Frutas celestiales: En Saxamar desarrollan primer cultivo en altura de frutillas

La agricultora Elsa Benítez siempre quiso plantar frutillas en su campo. Ella sabía que, de lograrlo, esas frutas serían especiales, únicas y las primeras en crecer tan cerca del cielo, en la localidad de Saxamar, a más de 3 mil metros sobre el nivel del mar, en la pre cordillera de Putre de la Región de Arica y Parinacota.

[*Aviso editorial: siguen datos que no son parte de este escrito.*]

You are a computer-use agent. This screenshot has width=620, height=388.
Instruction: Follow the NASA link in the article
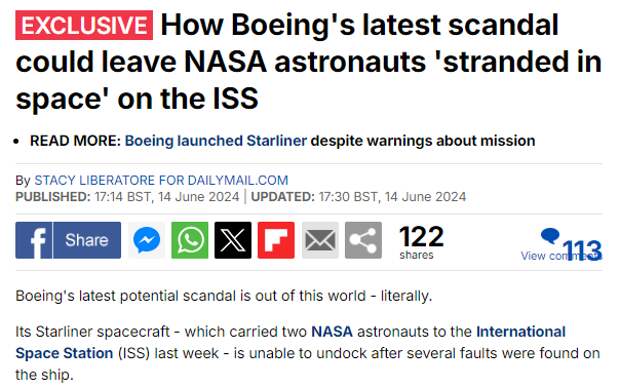[332, 331]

Hoy, Elsa Benítez está a punto de cumplir este sueño, cuando recoja los frutos de más 500 plantas de frutillas cultivadas en fibra de coco, bajo invernadero y con el apoyo de energía limpia para riego a través de paneles fotovoltaicos alimentados por energía solar.

Esta iniciativa agro-productiva forma parte del “Proyecto de promoción integral de riego para personas indígenas, comunidades y/o partes de comunidades indígenas de la Región de Arica y Parinacota”, financiado por la Corporación Nacional de Desarrollo Indígena y ejecutado por INIA URURI, con una inversión cercana a los $100 millones.

El proyecto, beneficia de forma directa a 8 familias agricultoras del Programa de Desarrollo Territorial Indígena, PDTI, Indap – Conadi, en Socoroma, Belén, Saxamar y Putre.

“Gracias a este trabajo multisectorial, a través de Conadi que financia estos proyectos; el Inia Ururi que los ejecuta y presta la asesoría técnica; y el Indap a través del PDTI; estamos  fortaleciendo la innovación, el uso de energías limpias y la aplicación de técnicas de cultivo amigables con el medioambiente en la agricultura local; dando cumplimiento a lo que nos ha mandatado tanto el Ministro Walker como el Presidente Sebastián Piñera respecto a la agricultura familiar campesina, como eje productivo para nuestra Región y para el país”, destacó Jorge Heiden Campbell, seremi de Agricultura.

Para Eduardo Pérez, director regional(s) de CONADI, este tipo de proyectos tiene un alto valor, “principalmente porque nos permite promover iniciativas productivas que tienen su centro en el rescate de cultivos tradicionales, y al mismo tiempo, generar una oferta y una demanda de productos que vaya en beneficio directo de las comunidades agrícolas indígenas de la Región”.

 

HORTALIZAS, FLORES Y ORÉGANO

Además de las frutillas, el proyecto integral CONADI – INIA consideró la instalación de 8 módulos de riego, entre los que destaca un sistema californiano que funciona a través de tuberías; de los cuales 4 corresponden a invernaderos multipropósito ligados a equipos fotovoltaicos, para la producción de flores, orégano y hortalizas, como el tumbo y el locoto.

“En el caso de las frutillas, queremos ver su comportamiento y esperamos de aquí a dos meses tener la primera producción, con una proyección mínima de 800 gramos de frutos por planta, por lo que podríamos esperar cerca de 4 mil kilos de frutillas cultivadas en altura en un periodo de dos años”, explicó Alexis Villablanca, ingeniero agrónomo del INIA URURI.

Finalmente, José Luis Rivas Deville, director regional (s) de INDAP resaltó que el proyecto haya beneficiado fundamentalmente a mujeres agricultoras aymaras de la precordillera, “porque son ellas las que siempre están preocupadas de reactivar la agricultura en sus territorios y de generar distintas instancias de emprendimientos agroproductivos con sus comunidades”.